START Source material

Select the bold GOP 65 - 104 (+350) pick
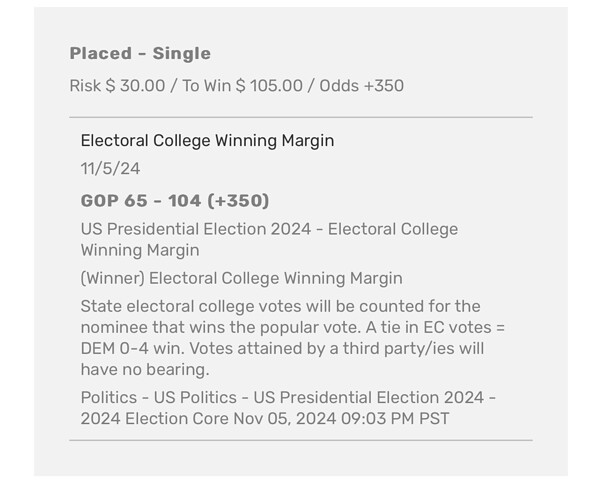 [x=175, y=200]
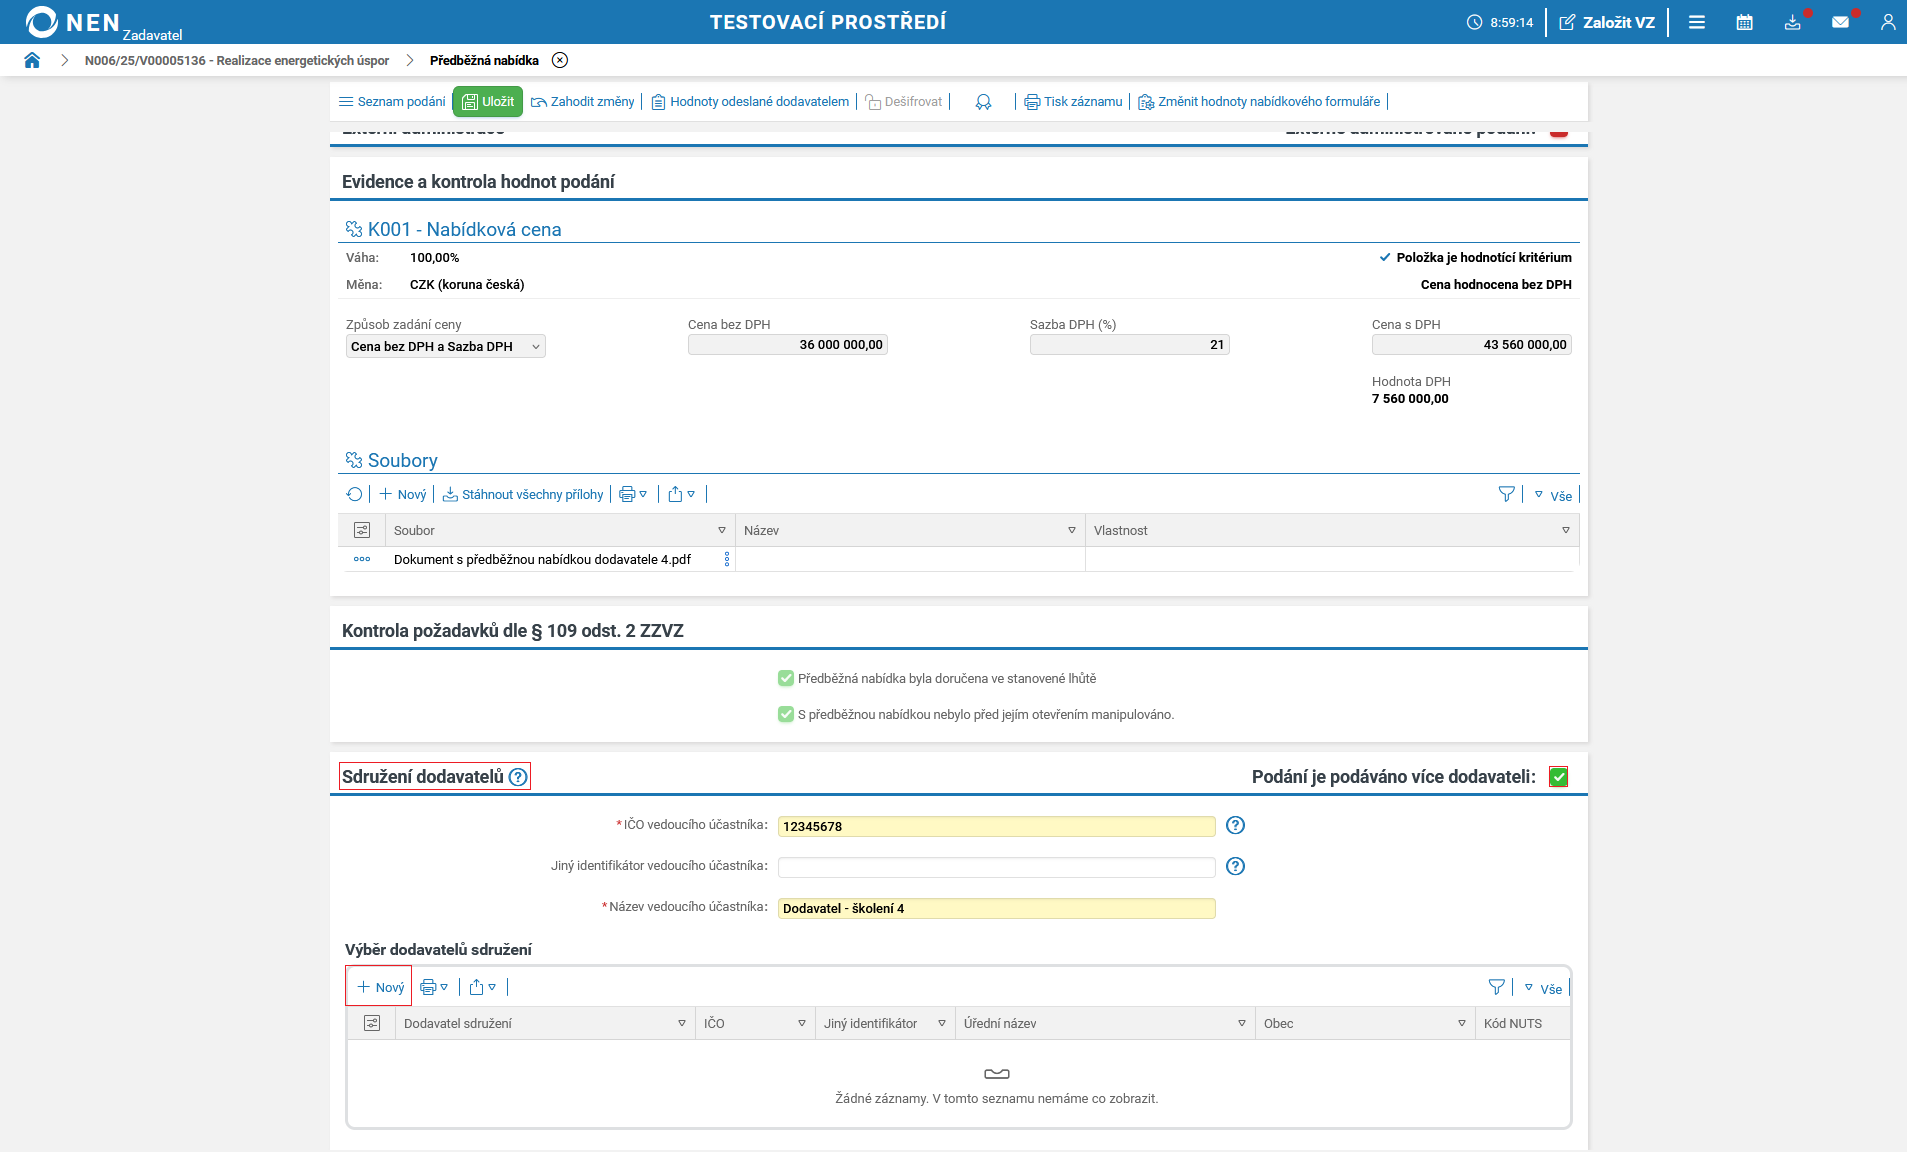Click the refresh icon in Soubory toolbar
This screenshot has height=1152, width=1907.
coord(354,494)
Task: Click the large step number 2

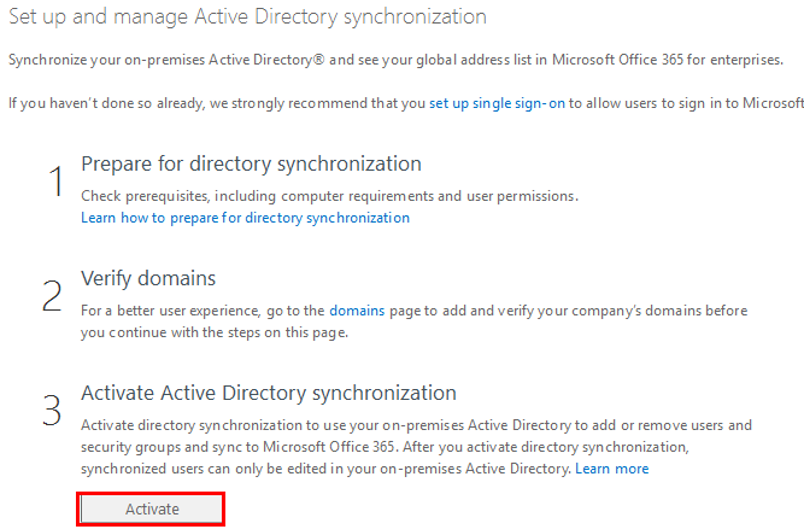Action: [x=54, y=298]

END Source material

Every line above must be printed again exactly, pictures excluded.

Select the bold GOP 65 - 104 (+350) pick
 [x=175, y=200]
Click the refresh icon in Soubory toolbar
This screenshot has height=1152, width=1907.
coord(354,494)
Task: Click the large step number 2

Action: [x=54, y=298]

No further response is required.